Near Eastern cannabis landraces. Historically, the subsp. indica landraces cultivated for cannabis products in the Near East were quite close to the stereotypical Indica. Often early maturing semi-dwarf crops, these Cannabis populations are comprised of individuals with architecture that can range from columnar single-stem to heavily branched. Central fan-leaflet width ranges from narrow to quite broad, though typically to the narrower end of the spectrum by maturity. Aficionados often view Near Eastern / East Mediterranean landrace strains as fast, compact Sativas.

For subsp. indica, the Near East comprises a distinct zone, roughly from western Iran to the East Mediterranean, including Turkey and Egypt. The region is overlooked in popular and academic understanding of Cannabis botany. In its widest sense, this well-defined zone encompasses the landraces of the Balkans and North Africa, including Morocco and Greece.

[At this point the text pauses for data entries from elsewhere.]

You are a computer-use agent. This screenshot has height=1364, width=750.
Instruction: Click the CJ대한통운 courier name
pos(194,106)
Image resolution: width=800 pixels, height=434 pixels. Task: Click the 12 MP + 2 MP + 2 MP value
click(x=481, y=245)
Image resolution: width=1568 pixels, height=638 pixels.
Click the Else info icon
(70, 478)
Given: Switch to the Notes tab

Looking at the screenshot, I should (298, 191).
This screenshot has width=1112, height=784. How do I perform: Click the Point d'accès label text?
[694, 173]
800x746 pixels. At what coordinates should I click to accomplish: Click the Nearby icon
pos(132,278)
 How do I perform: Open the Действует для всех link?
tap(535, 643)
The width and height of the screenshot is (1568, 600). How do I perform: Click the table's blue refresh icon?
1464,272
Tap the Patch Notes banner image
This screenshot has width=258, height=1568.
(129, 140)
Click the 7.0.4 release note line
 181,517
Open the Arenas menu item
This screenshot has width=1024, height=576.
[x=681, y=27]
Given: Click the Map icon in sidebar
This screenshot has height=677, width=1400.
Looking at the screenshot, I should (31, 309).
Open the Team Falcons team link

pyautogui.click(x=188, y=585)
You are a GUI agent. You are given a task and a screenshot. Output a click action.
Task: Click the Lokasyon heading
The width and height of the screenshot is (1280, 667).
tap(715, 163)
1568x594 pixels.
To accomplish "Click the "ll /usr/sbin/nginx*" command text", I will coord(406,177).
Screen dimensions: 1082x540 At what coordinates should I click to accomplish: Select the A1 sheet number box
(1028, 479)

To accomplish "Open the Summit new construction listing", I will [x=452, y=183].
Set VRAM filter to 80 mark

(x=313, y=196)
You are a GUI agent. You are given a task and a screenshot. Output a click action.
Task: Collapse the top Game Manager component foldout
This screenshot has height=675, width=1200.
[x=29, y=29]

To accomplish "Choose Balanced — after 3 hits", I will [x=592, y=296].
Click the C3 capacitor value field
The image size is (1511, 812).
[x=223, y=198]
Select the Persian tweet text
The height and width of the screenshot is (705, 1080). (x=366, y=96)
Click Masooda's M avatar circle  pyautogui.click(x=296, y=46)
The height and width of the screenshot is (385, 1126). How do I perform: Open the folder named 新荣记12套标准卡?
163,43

The characteristic traits of Near Eastern cannabis landraces could perhaps be explained by the historic diffusion of hashish culture out of Central Asia in the early thirteenth century. Following the Mongol conquests, hashish – in its general sense of cannabis, not resin per se – rapidly went from relative obscurity across the Middle East to mass popularity as far westward as Islamic Spain. Additionally, by the nineteenth century, Levantine smuggling networks were supplying seed and techniques to hashish farmers around the Eastern Mediterranean, notably including the Peloponnese.

The Near East and its peripheries are likely to have long been a zone of hybridization between the two formal domesticated varieties of subsp. indica, namely var. indica (Sativas) and var. afghanica (Indicas). Plausible examples of such landraces are our Sudanese and Iranian.